No meio evangélico há uma forte ênfase sobre a classificação dos discípulos; uns vão, outros intercedem em oração e outros contribuem. Como se Jesus tivesse departamentalizado a sua seara visando as atividades dos trabalhadores. Equivocadamente isso acontece no meio evangélico. Sendo assim, supõe-se que quem vai (para pregar) obrigatoriamente não necessita orar e nem contribuir. Quem ora não vai e nem contribui. E quem contribui, não vai e nem ora. Não foi assim que Jesus ensinou:

Ele disse: “Ide por todo o mundo e pregai o evangelho”. Mc. 16.15; “ Vós sereis as minhas testemunhas...” At. 1.8. Pela experiência própria, quando fui ao campo missionário indígena, estava indo, porém nunca deixei de orar e muito menos de contribuir financeiramente para o avanço da Obra em todo o mundo. A obra missionária é um contexto cuja exigência é unicamente a OBEDIÊNCIA.

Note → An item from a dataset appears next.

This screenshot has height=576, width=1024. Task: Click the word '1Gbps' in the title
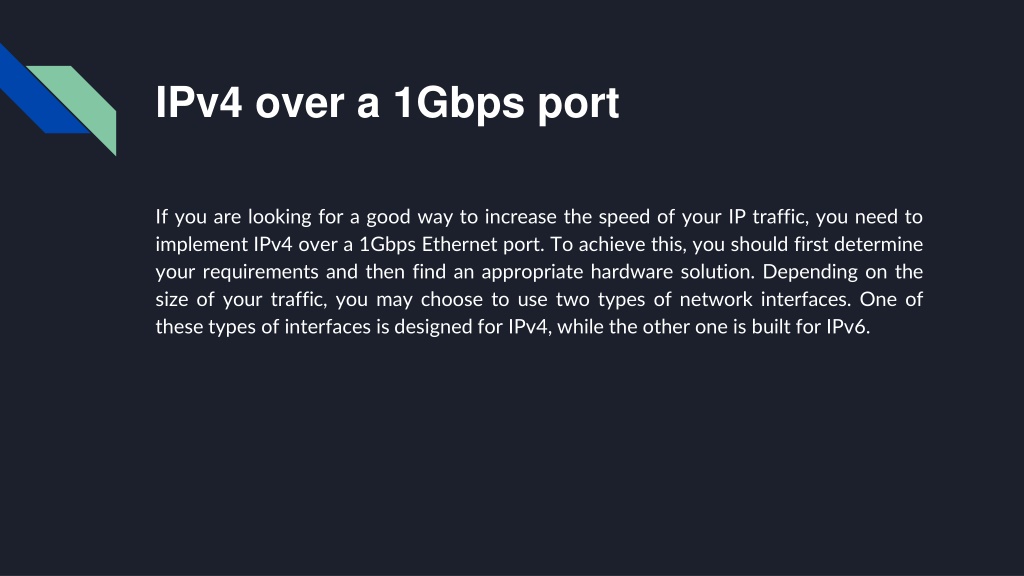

A preocupação do discípulo deve ser a de trabalhar visando alimentar aqueles que estão com fome espiritual, com a comida que dura para a vida eterna. Com esse entendimento e disposição mental haverá grande diferença nos ministérios dos missionários espalhados na grande seara do Mestre.
O investimento financeiro no obreiro que se dispõe a obedecer a ordem de Jesus, tem um retorno eterno. “ ...e de modo nenhum jogarei fora aqueles que vierem a mim.” v.37. Esse é o resultado da dedicação de muitos e da aplicação de todos.

As recompensas são garantidas por aquele que nos salvou, embora, esta não deva ser a motivação dos trabalhadores. Ele mostrou qual era: “A minha comida- disse Jesus- é fazer a vontade daquele que me enviou e terminar o trabalho que ele me deu para fazer.” Jo. 4.34 A obediência trará um grande resultado que é a vida eterna para muitas vidas e a garantia de bênçãos e felicidades. “ E assim tanto o que semeia como o que colhe se alegrarão juntos.” Jo. 4.36

O campo continua branco – são 250 milhões de vidas em todo o mundo, sem acesso às Escrituras Sagradas – esperando alguém que vá até eles contar a linda história do Calvário. Ainda há vagas para outros trabalhadores na seara do SENHOR Jesus. O tempo em que gastamos com tantas superfluidades e os recursos financeiros que aplicamos em gastos sem objetividade, poderiam e muito contribuir para que outros trabalhadores chegassem mais equipados e em tempo hábil ao campo avançado de missões.
O Brasil cresce em vários sentidos e o grande número de discípulos de Jesus, contempla o mundo e as coisas que no mundo há do ponto de vista horizontal. Mas, Jesus nos relembra; “LEVANTAI OS VOSSOS OLHOS E VEDE OS CAMPOS QUE CONTINUAM BRANCOS PARA A CEIFA.”